The film/video is structured in the form of six "letters" to the deceased Alexander Ivanovitch Medvedkin, which explore and expose his career as a driving force behind the pioneering "film trains" of the October Revolution. Medvedkin is still being rediscovered, even in the Soviet Union, because he was perennially censored by bureaucrats who couldn't understand the brilliance of his craft. Ironically, Medvedkin was a "pure" communist, who always held to the vision of Lenin. But as time went on he found himself surrounded by communists who "faked" being communists. His survival into old age (89 years) is a miracle and an inspiration for "silenced" artisitic visionaries worldwide. The survival of nine of his "never shown" films to our present day is nothing less than a miracle of Biblical proportions.

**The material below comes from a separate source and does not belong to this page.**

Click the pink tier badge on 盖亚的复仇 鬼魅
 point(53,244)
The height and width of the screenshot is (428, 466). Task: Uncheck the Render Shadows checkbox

To many Americans, the details of how these Soviet financed projects were censored or shelved will seem uncomfortably "close to home" in our era of Jesse Helms, the NEA and the Christian Right's determination to cut out paper plate sized fig leaves for healthy depictions of the human form. Though the Soviets weren't driven by a frozen religious ideology, their "Stalin knows best" approach to film cutting is indistinguishable from our own Jesse Helms (currently trying to protect us from lesbians in high office). It's easy to see why some of Medvedkin's films didn't cut committee approval (like one epic where a group of comrades find themselves in Hell, after death in battle, and make themselves comfortable because it's so much better than what they've just been through in Soviet society!). Some of his humor was a bit like an early Russian Gary Larson.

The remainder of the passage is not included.